**TASK PROMPT:** The entries should be restated word for word.

**SOURCE DATA:**
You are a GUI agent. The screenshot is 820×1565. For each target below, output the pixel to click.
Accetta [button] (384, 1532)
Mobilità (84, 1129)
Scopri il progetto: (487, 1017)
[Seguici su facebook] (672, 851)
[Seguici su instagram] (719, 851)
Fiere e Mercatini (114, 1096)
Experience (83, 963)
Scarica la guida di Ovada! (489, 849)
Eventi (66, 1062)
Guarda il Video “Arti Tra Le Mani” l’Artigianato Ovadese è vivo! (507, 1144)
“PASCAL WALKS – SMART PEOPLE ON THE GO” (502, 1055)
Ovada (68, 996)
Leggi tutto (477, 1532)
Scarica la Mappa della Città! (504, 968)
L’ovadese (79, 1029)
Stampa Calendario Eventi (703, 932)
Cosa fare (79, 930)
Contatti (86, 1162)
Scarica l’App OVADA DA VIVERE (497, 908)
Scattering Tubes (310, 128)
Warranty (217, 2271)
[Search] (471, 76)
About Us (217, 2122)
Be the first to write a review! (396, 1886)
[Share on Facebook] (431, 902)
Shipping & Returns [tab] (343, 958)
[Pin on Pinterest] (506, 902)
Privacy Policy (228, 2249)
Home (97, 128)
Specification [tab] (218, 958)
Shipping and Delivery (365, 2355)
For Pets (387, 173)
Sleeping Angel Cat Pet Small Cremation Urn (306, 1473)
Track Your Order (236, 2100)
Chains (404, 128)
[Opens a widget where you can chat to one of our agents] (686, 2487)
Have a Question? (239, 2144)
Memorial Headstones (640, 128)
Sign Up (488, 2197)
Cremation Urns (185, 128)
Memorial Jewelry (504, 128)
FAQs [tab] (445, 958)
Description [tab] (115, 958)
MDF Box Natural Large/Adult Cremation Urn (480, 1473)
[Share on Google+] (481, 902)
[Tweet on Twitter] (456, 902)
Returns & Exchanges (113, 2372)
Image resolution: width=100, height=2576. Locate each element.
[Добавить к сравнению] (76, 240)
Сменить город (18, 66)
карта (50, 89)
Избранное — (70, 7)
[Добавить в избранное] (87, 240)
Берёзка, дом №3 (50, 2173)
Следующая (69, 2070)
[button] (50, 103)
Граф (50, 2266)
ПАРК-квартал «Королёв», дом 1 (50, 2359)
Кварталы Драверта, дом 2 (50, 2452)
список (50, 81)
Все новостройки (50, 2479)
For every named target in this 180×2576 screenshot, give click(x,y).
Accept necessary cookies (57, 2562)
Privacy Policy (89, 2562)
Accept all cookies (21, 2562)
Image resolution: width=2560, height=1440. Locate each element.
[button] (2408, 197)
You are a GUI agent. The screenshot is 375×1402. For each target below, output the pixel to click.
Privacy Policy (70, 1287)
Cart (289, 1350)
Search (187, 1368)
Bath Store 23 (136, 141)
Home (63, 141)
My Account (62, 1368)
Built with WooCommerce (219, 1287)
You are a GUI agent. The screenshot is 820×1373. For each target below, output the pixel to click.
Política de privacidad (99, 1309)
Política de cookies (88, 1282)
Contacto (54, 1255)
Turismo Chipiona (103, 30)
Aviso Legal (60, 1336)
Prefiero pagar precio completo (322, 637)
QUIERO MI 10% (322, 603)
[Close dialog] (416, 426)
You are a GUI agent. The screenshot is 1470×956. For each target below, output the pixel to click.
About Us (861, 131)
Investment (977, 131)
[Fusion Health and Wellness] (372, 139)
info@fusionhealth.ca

**RESULT OF THIS TASK:**
You are a GUI agent. The screenshot is 820×1565. For each target below, output the pixel to click.
Accetta [button] (384, 1532)
Mobilità (84, 1129)
Scopri il progetto: (487, 1017)
[Seguici su facebook] (672, 851)
[Seguici su instagram] (719, 851)
Fiere e Mercatini (114, 1096)
Experience (83, 963)
Scarica la guida di Ovada! (489, 849)
Eventi (66, 1062)
Guarda il Video “Arti Tra Le Mani” l’Artigianato Ovadese è vivo! (507, 1144)
“PASCAL WALKS – SMART PEOPLE ON THE GO” (502, 1055)
Ovada (68, 996)
Leggi tutto (477, 1532)
Scarica la Mappa della Città! (504, 968)
L’ovadese (79, 1029)
Stampa Calendario Eventi (703, 932)
Cosa fare (79, 930)
Contatti (86, 1162)
Scarica l’App OVADA DA VIVERE (497, 908)
Scattering Tubes (310, 128)
Warranty (217, 2271)
[Search] (471, 76)
About Us (217, 2122)
Be the first to write a review! (396, 1886)
[Share on Facebook] (431, 902)
Shipping & Returns [tab] (343, 958)
[Pin on Pinterest] (506, 902)
Privacy Policy (228, 2249)
Home (97, 128)
Specification [tab] (218, 958)
Shipping and Delivery (365, 2355)
For Pets (387, 173)
Sleeping Angel Cat Pet Small Cremation Urn (306, 1473)
Track Your Order (236, 2100)
Chains (404, 128)
[Opens a widget where you can chat to one of our agents] (686, 2487)
Have a Question? (239, 2144)
Memorial Headstones (640, 128)
Sign Up (488, 2197)
Cremation Urns (185, 128)
Memorial Jewelry (504, 128)
FAQs [tab] (445, 958)
Description [tab] (115, 958)
MDF Box Natural Large/Adult Cremation Urn (480, 1473)
[Share on Google+] (481, 902)
[Tweet on Twitter] (456, 902)
Returns & Exchanges (113, 2372)
Image resolution: width=100, height=2576. Locate each element.
[Добавить к сравнению] (76, 240)
Сменить город (18, 66)
карта (50, 89)
Избранное — (70, 7)
[Добавить в избранное] (87, 240)
Берёзка, дом №3 (50, 2173)
Следующая (69, 2070)
[button] (50, 103)
Граф (50, 2266)
ПАРК-квартал «Королёв», дом 1 (50, 2359)
Кварталы Драверта, дом 2 (50, 2452)
список (50, 81)
Все новостройки (50, 2479)
For every named target in this 180×2576 screenshot, give click(x,y).
Accept necessary cookies (57, 2562)
Privacy Policy (89, 2562)
Accept all cookies (21, 2562)
Image resolution: width=2560, height=1440. Locate each element.
[button] (2408, 197)
You are a GUI agent. The screenshot is 375×1402. For each target below, output the pixel to click.
Privacy Policy (70, 1287)
Cart (289, 1350)
Search (187, 1368)
Bath Store 23 (136, 141)
Home (63, 141)
My Account (62, 1368)
Built with WooCommerce (219, 1287)
You are a GUI agent. The screenshot is 820×1373. For each target below, output the pixel to click.
Política de privacidad (99, 1309)
Política de cookies (88, 1282)
Contacto (54, 1255)
Turismo Chipiona (103, 30)
Aviso Legal (60, 1336)
Prefiero pagar precio completo (322, 637)
QUIERO MI 10% (322, 603)
[Close dialog] (416, 426)
You are a GUI agent. The screenshot is 1470×956. For each target below, output the pixel to click.
About Us (861, 131)
Investment (977, 131)
[Fusion Health and Wellness] (372, 139)
info@fusionhealth.ca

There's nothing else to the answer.